SmartML is part of the SmartEco ecosystem.


Core Principles

  • CPU-only by default
  • Deterministic and reproducible benchmarks
  • Zero data leakage
  • Minimal but safe preprocessing
  • Honest model availability detection
  • Fair comparison across models

SmartML only exposes models that actually run on the current system.

No fake availability. No “works on my GPU” nonsense.


Intended Use & Scope

SmartML is not a commercial AutoML system.

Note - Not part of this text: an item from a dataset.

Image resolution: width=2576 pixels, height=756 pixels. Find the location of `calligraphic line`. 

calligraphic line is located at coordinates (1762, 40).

It is an internal benchmarking and evaluation tool, designed to:

  • Compare models fairly under identical conditions
  • Measure real-world CPU performance
  • Ensure leakage-free and reproducible results

All models are evaluated using:

  • Fixed default hyperparameters
  • Identical preprocessing
  • Identical train/test splits

No model is tuned, favored, or given any special advantage.

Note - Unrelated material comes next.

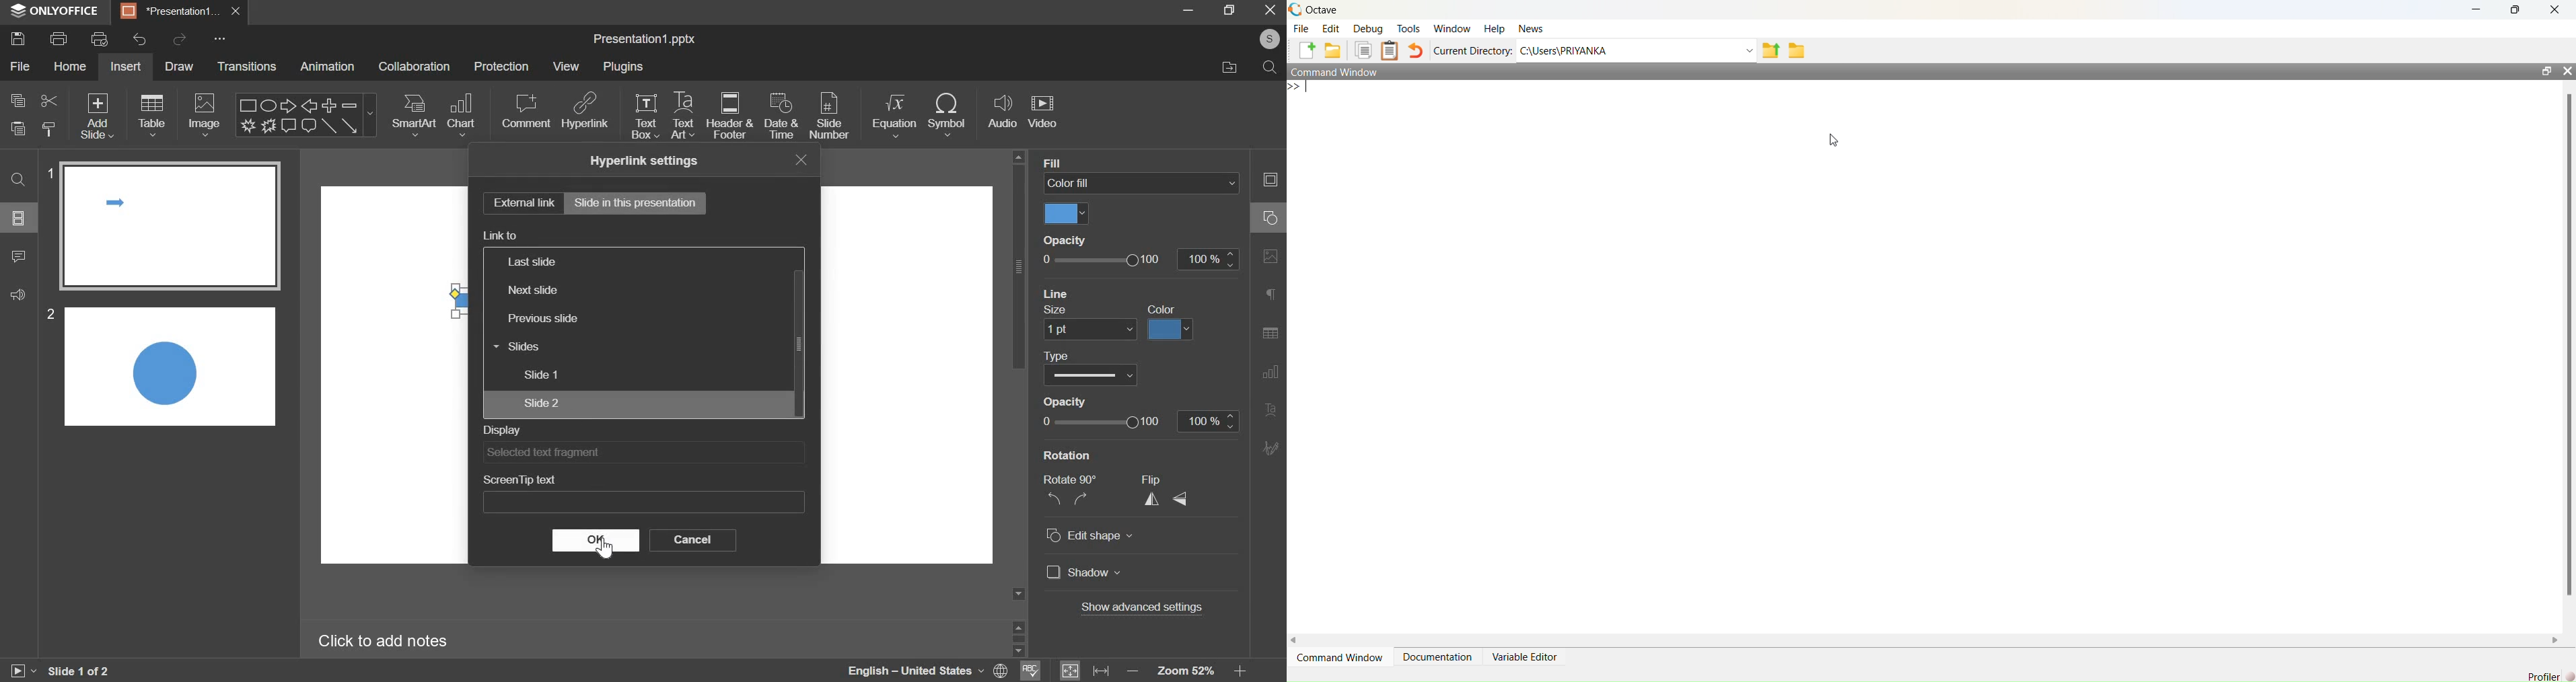 This screenshot has height=700, width=2576. What do you see at coordinates (693, 540) in the screenshot?
I see `cancel` at bounding box center [693, 540].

SmartML prioritizes fairness, transparency, and repeatability over leaderboard-style optimization.

For full details on:

  • Default hyperparameters
  • Preprocessing rules
  • Benchmark methodology

Please refer to the official SmartEco documentation and website.


Installation

SmartML is used as part of the SmartEco package.

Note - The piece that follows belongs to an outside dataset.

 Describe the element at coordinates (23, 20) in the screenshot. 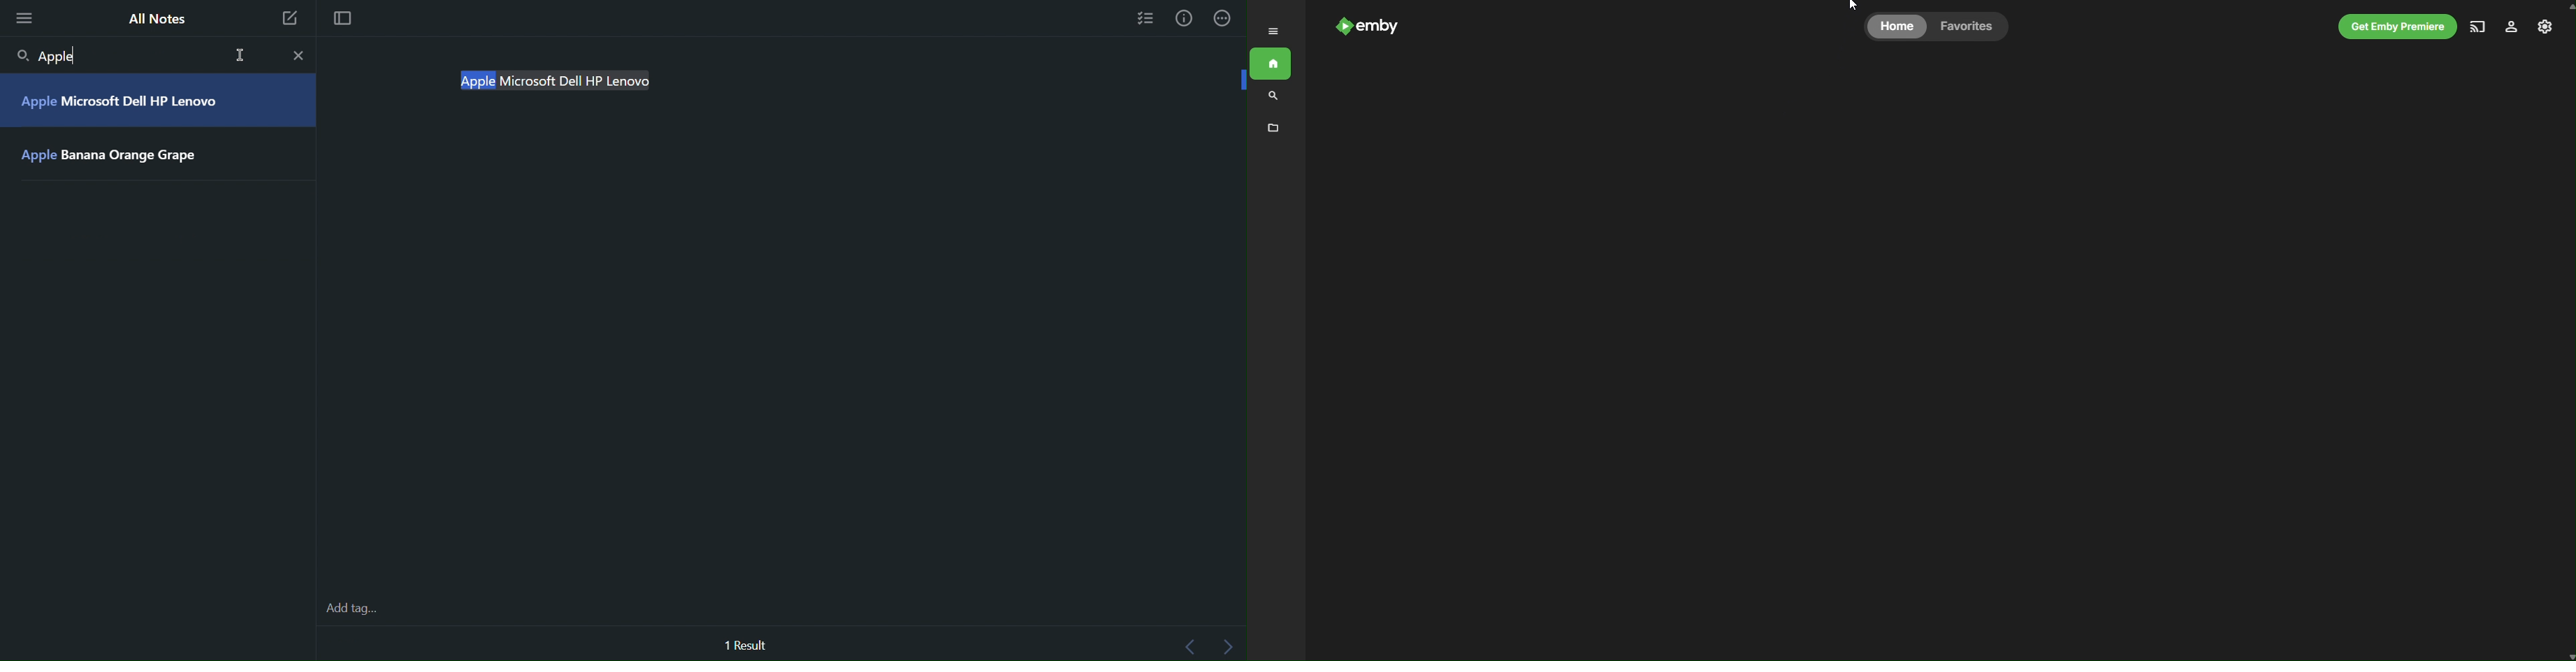

I see `More` at that location.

Install SmartEco in editable mode from the directory that contains the SmartEco folder.

Required Dependencies

  • numpy
  • pandas
  • scikit-learn

Optional Dependencies

Installing these unlocks additional models:

  • lightgbm
  • xgboost
  • catboost
  • interpret (for NAM / Explainable Boosting)
  • pytorch-tabnet
  • torch (CPU)
  • smart-knn (SmartEco-native)

Some research libraries are platform-dependent and may not be available on Windows CPU.
SmartML automatically hides unavailable models.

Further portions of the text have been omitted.